简体   繁体   中英

Best strategy for manual memory management using smart pointers?

Is there a recommended strategy for dealing with external libraries which expect manually managed raw pointers. For example a method which takes a vector of pointers:

ALibraryFunc(std::vector<ALibraryData*> p);

so generally you'd create your vector with something like:

std::vector<ALibraryData*> myVec;
for(...)
{
    myVec.push_back(new ALibraryData(args));
}
//and then
ret = ALibraryFunc(myVec);
//and then
for(auto &a:myVec)
{
    delete a;
}
myVec.clear();

I'd much prefer to use smart pointers but the library will not take them. This leaves me wondering if something like this is more stinky than just doing it manually:

std::vector<std::unique_ptr<ALibraryData>> myVecUP;
std::vector<ALibraryData*> myVec;
for(...)
{
    myVecUP.push_back(std::make_unique<ALibraryData>(args));
    myVec.push_back(myVecUP.back().get());
}
//and then
ret = ALibraryFunc(myVec);
myVec.clear();
myVecUP.clear();

The second version seems safer in case of exceptions or mistakes but it does risk dangling pointers. Am i missing something obvious here?

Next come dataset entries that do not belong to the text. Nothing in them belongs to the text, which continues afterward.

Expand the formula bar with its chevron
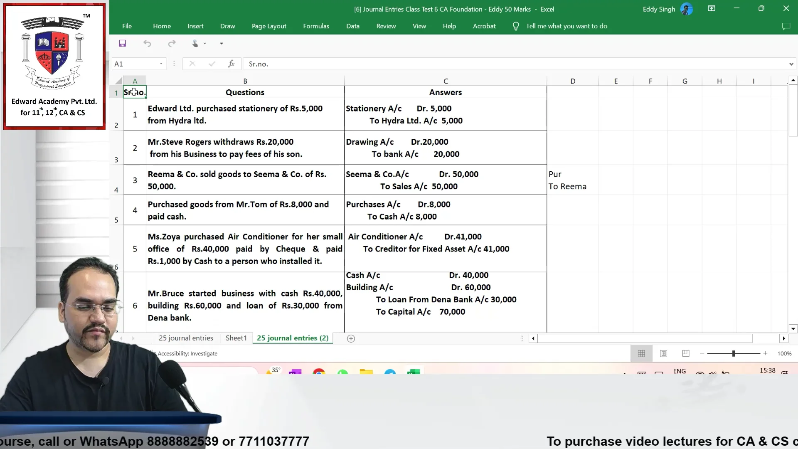 tap(791, 64)
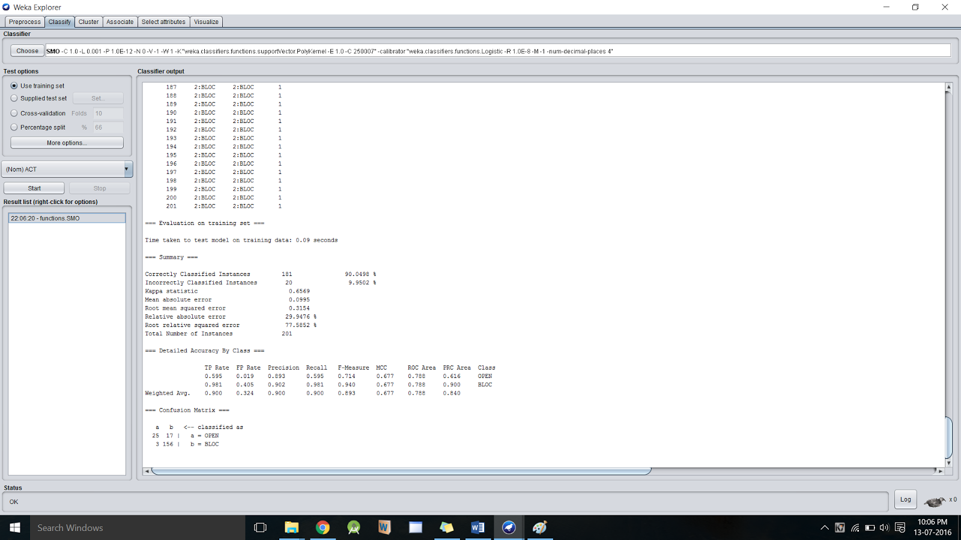This screenshot has width=961, height=540.
Task: Open Microsoft Word from the taskbar
Action: coord(477,527)
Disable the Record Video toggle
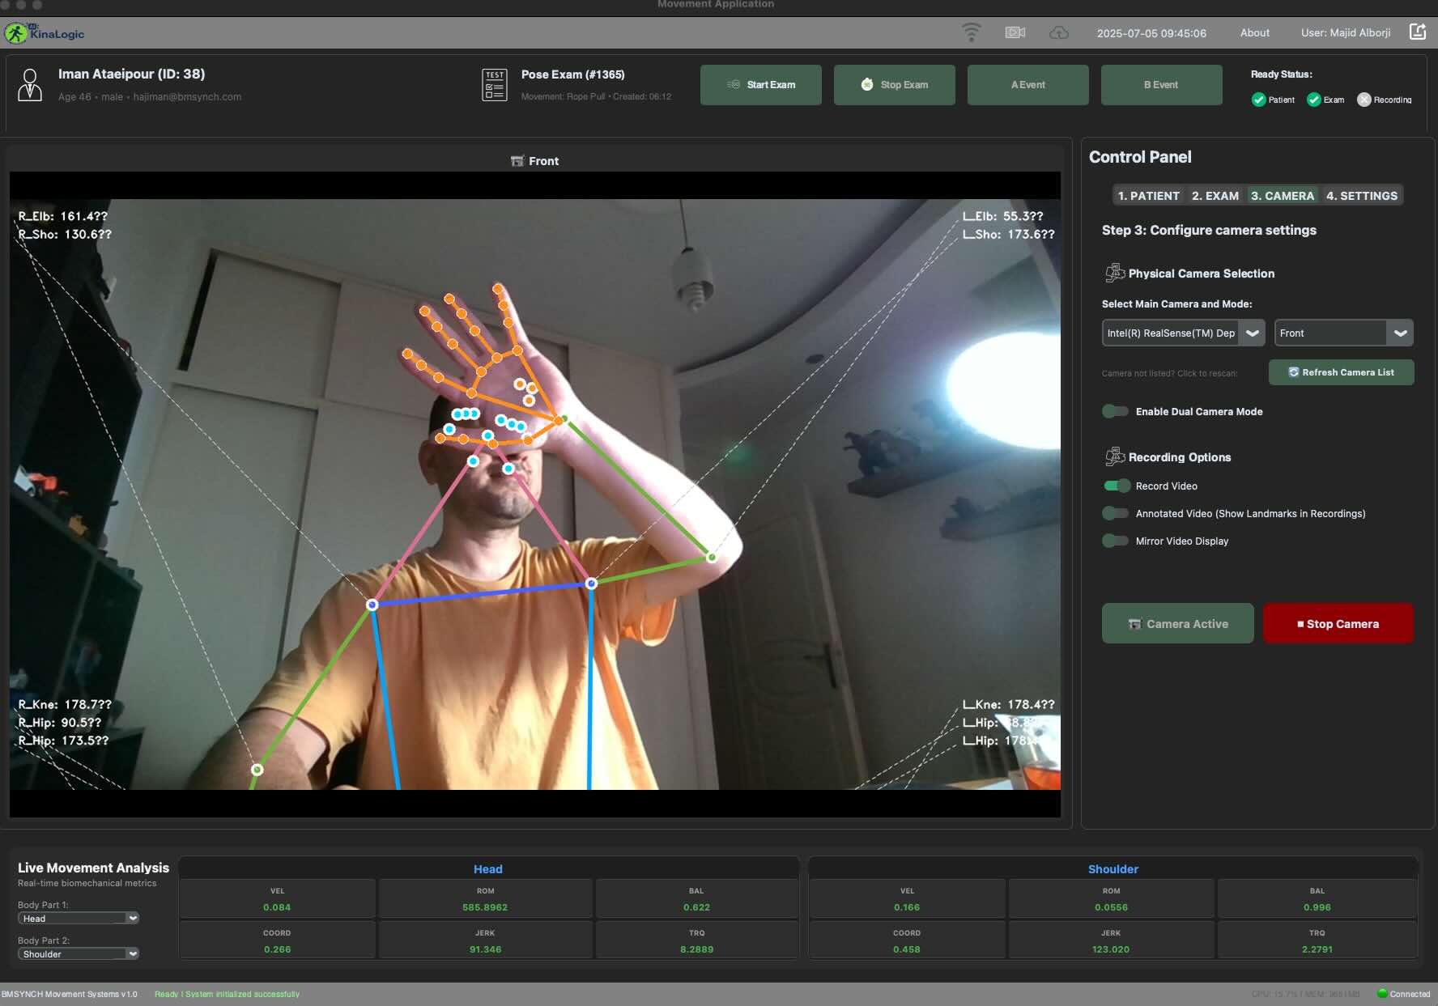 [1117, 486]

What do/would you do?

You can declare a small class which will own the vector of raw pointers, and delete the pointers in the destructor:

struct VecOwner {
 std::vector<ALibraryData*> vec;
 VecOwner(<some arguments>)
 {
     // fill the vector here
 }
 ~VecOwner()  
 {
   for(auto &a:vec)
     delete a;
   vec.clear();
 }
};

you should be able to reuse the class in all places where you use the library.

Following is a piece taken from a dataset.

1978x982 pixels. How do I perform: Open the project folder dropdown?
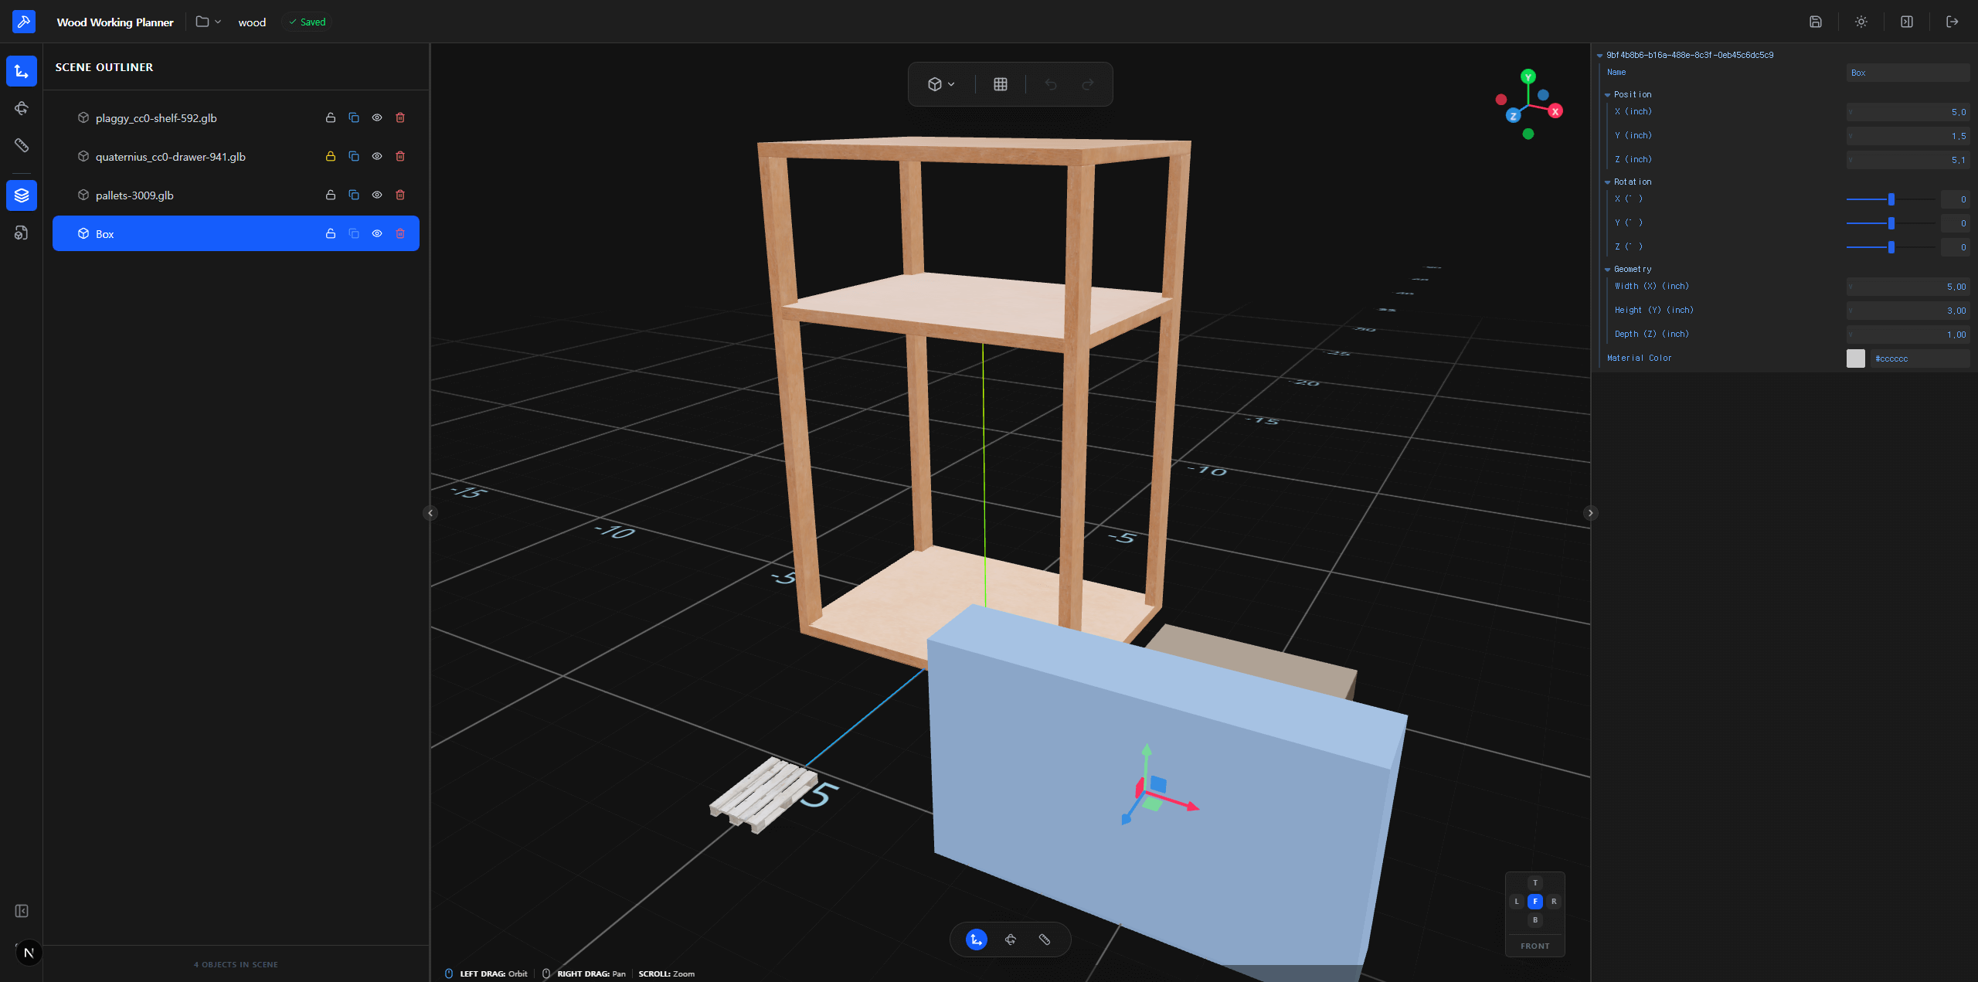pyautogui.click(x=208, y=22)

You can use 'scope exit' idiom :

//open scope block
{
    std::vector<ALibraryData*> myVec;
    ////////////////////////////////////////
    struct MyVecRAIICleaner{ 
      std::vector<ALibraryData*> * myVecPtr;
      ~MyVecRAIICleaner(){ 
        if (myVecPtr) {
         for(auto& a: *myVecPtr)
            delete a;
         myVecPtr->clear();
        }
       }
    } myRAIICleaner = {&myVec};
    ////////////////////////////////////////
   for(...)
   {
       myVec.push_back(new ALibraryData(args));
    }
    //and then
    ret = ALibraryFunc(myVec);

    /** You needn't below code. */
    ////and then 
    //for(auto &a:myVec)
    //{
    //    delete a;
    //}
    //myVec.clear();

}// end scope block 

EDIT:
I'm sorry, but Wojtek Surowka's answer is not exception safe or required extra try catch block in constructor.